It is prolonged exposure to the really nasty stuff that is the real health concern.

If you are losing sleep over it, you can either buy a test kit at a home center, or call in a professional remediation company to do an air quality test. 

But again, even "clean" air has _*some *_mold in it.
.
.
.


----------



## mhp8982 (Sep 3, 2010)

Yeah.. I figure it's probably fine. I'm sure people live in much worse than this and are fine. It's just a few small spots around an area that had water damage like 7 years ago. It's been fixed and dry since. It wasn't even on the carpet or pad. So it's not like it was an extreme amount. So, you guys think we will all be fine from the spores? We don't have any mold allergies.

Do you think what we are doing to these small spots is okay? The Concrobium Mold Killer/Preventer, which I've already done, then the Zinsser Mold killing Primer over that tomorrow? Or is that overkill. Do you think the Concrobium is enough? I just sprayed it for the 2nd time after letting it dry the first time. We will be gone all day tomorrow, so I will do the primer tomorrow night. It should all be dry and dead for sure by then. But do you think I should use the mold killing primer or just use the BIN Shellac? The spots are really in spots that couldn't just be cut out and they are fairly small.. less than 1 square foot for each one.. Some of that floor was already replaced when the water heater damage was repaired. I'm hoping this is okay. We got all the rest of the carpet up and the rest of the floor is perfect. Even these areas are solid and strong. So just wondering what you all think? Carpet goes in on Wednesday.


----------



## mathmonger (Dec 27, 2012)

I don't think mold can grow without water. So if it hasn't had water there in 7 years, I think it is probably pretty dead already.


----------



## ZZZZZ (Oct 1, 2014)

mhp8982 said:


> Yeah.. I figure it's probably fine. I'm sure people live in much worse than this and are fine. It's just a few small spots around an area that had water damage like 7 years ago. It's been fixed and dry since. It wasn't even on the carpet or pad. So it's not like it was an extreme amount. So, you guys think we will all be fine from the spores? We don't have any mold allergies.
> 
> Do you think what we are doing to these small spots is okay? The Concrobium Mold Killer/Preventer, which I've already done, then the Zinsser Mold killing Primer over that tomorrow? Or is that overkill. Do you think the Concrobium is enough? I just sprayed it for the 2nd time after letting it dry the first time. We will be gone all day tomorrow, so I will do the primer tomorrow night. It should all be dry and dead for sure by then. But do you think I should use the mold killing primer or just use the BIN Shellac? The spots are really in spots that couldn't just be cut out and they are fairly small.. less than 1 square foot for each one.. Some of that floor was already replaced when the water heater damage was repaired. I'm hoping this is okay. We got all the rest of the carpet up and the rest of the floor is perfect. Even these areas are solid and strong. So just wondering what you all think? Carpet goes in on Wednesday.

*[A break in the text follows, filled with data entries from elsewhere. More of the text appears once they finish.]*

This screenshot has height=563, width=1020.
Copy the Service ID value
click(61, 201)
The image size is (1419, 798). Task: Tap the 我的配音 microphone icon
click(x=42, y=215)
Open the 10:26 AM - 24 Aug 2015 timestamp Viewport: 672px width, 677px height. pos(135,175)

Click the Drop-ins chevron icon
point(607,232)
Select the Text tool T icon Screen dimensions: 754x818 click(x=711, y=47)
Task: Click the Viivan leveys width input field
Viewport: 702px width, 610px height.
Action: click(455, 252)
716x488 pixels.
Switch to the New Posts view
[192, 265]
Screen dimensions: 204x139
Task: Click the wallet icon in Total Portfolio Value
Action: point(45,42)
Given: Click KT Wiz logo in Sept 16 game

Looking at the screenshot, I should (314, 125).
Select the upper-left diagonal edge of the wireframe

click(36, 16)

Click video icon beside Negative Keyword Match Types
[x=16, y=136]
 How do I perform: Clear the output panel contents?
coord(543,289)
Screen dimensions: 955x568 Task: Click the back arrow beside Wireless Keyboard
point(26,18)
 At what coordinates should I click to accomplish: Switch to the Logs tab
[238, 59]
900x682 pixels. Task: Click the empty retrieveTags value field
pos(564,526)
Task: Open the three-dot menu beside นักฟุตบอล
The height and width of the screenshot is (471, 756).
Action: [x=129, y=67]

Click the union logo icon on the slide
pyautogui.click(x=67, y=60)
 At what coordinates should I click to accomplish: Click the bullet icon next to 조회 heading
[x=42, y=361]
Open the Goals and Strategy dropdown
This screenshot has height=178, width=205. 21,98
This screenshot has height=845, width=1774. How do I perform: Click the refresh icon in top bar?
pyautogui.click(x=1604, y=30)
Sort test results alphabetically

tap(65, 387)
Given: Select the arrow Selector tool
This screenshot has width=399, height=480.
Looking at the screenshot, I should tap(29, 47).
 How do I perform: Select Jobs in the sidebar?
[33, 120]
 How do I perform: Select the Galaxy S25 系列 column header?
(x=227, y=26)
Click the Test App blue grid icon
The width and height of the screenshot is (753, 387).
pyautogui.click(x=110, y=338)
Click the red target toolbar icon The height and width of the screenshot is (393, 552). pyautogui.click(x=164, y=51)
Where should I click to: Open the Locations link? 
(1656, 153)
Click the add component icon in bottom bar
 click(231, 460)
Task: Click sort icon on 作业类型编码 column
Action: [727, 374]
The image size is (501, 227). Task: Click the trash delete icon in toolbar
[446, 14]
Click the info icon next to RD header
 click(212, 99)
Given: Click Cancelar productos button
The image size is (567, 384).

I have used Concrobium many times. I like it and I think it does a much better job than bleach. Read the Concrobium label and see what it says about painting and priming over it. Follow that to the letter.

As stated, mold needs a repeated source of moisture to grow, so as long as the floor is kept dry, you'll be fine.


----------



## mhp8982 (Sep 3, 2010)

ZZZZZ said:


> I have used Concrobium many times. I like it and I think it does a much better job than bleach. Read the Concrobium label and see what it says about painting and priming over it. Follow that to the letter.
> 
> As stated, mold needs a repeated source of moisture to grow, so as long as the floor is kept dry, you'll be fine.


Thanks! I was just worried we stirred it up by brushing it and touching it.. even though it was probably dead. It may have reactivated.But I don't know. I know we live and breathe in mold spores constantly so it probably won't hurt us.

We sprayed that stuff.. like it said.. and since we don't care about the stain since carpet will be covering it.. we didn't worry about scrubbing it. We painted over it with the mold killing primer by zinsser. Which, claims on the back of it, it is good for subfloors. So hopefully that will do it! We will just have to filter any bad spores.


----------



## stick\shift (Mar 23, 2015)

Honestly, I think your health is more at risk from breathing the vapors of the chemicals you've applied than any mold.


----------